The book, which draws heavily on 19th century liberal biblical scholarship, has continued to provide ammunition for Muslim polemicists, not least in the subcontinent, through its Urdu translation.

In answering the charge that Jews and Christians have falsified the Bible, Dr Nickel makes many helpful points. Firstly, he establishes that the Qu’ran itself makes no such claim. Rather it speaks of the earlier Scriptures with great respect. Secondly, this respect for both the Hebrew Scriptures and the Gospels is echoed by the earliest Muslim commentators. Their criticism is of the Jews of Medina who failed to recognize the Messenger of Islam, despite the promise of his coming.
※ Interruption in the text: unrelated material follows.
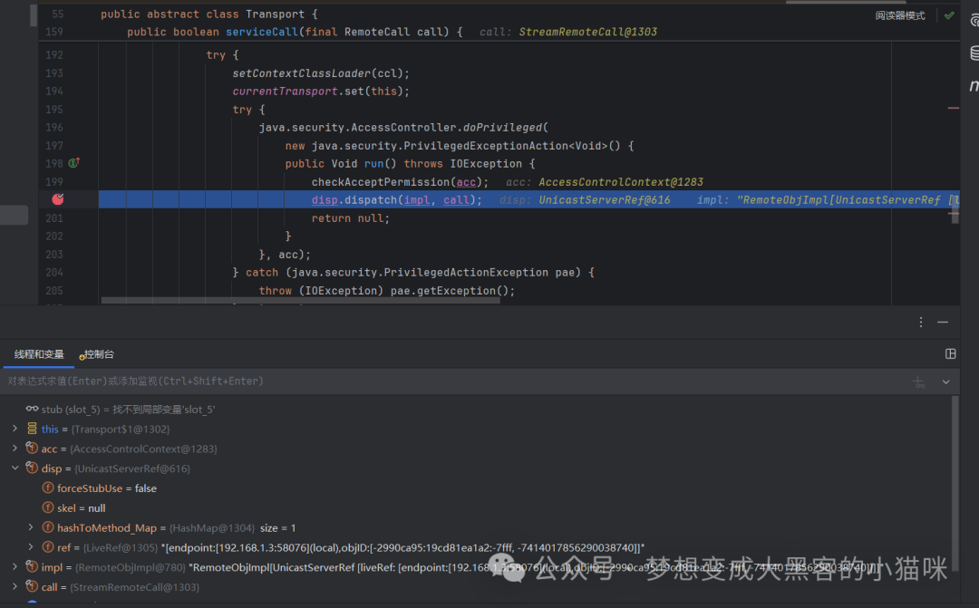Click the override gutter icon on line 198
Screen dimensions: 979x608
point(73,163)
With regard to the charge of a corrupt transmission of the Biblical text, Dr. Nickel cites the remarkable discovery of the Dead Sea Scrolls (1947) which shows that the Hebrew Scriptures have been transmitted faithfully since the second century BC.  Likewise with regard to the New Testament documents, the abundance of manuscript evidence exceeds anything that Muslims can show for the Qu’ran or for the subsequent biographies of Muhammed.
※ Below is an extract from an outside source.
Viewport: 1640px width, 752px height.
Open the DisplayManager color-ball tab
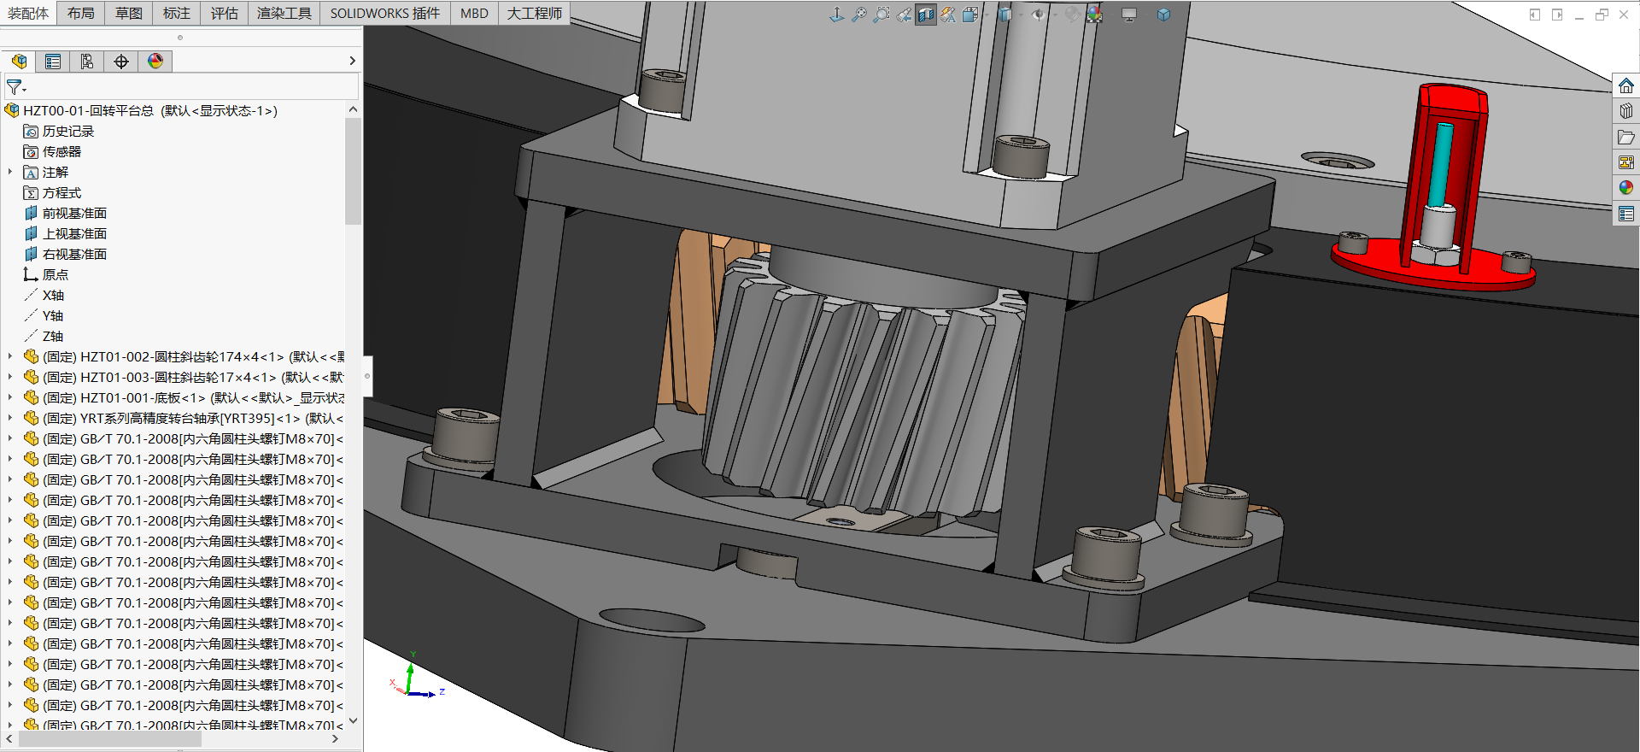pyautogui.click(x=155, y=62)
Moreover, Dr Nickel is able to cite many earlier exegetes of the Qu’ran who spoke frankly of the incompleteness of the Qu’ran and of the lack of unanimity concerning its interpretation.  With regard to the reliability of the Qu’ranic text in current use, the scrutiny applied to the Bible’s transmission is avoided.

In the final section of The Gentle Answer, Section 4 (Chs. 19-24), the author deals with the central truths found in the trustworthy Bible, truths which Muslims deny — about Jesus as the fulfilment of Old Testament prophecy: the suffering Servant King foreshadowed by the Prophet Isaiah, the Lamb of God who takes away the sin of the world,  the Messianic Son of God, and the promised Holy Spirit. These are the teachings which provide the raw data for the doctrine of the Trinity — one God in three persons.

Much debate between Muslims and Christians has been characterised by fierce hostility, not least from the Muslim side. The Gentle Answer invites Muslims into a mutually respectful conversation based on the contents of Qu’ran and the Bible. I commend to you this scholarly but accessible book as a very useful resource for sharing Christ with Muslims and for answering the objections which are commonly raised. Professor Nickel fulfils his stated aim expressed in 1 Peter 3:15-16:

“In your hearts reverence the Messiah as Lord. Always be prepared to give an answer to everyone who asks you to give the reason for the hope that you have. But do this with gentleness and respect, keeping a clear conscience, so that those who speak maliciously against your good behaviour in the Messiah may be put to shame.”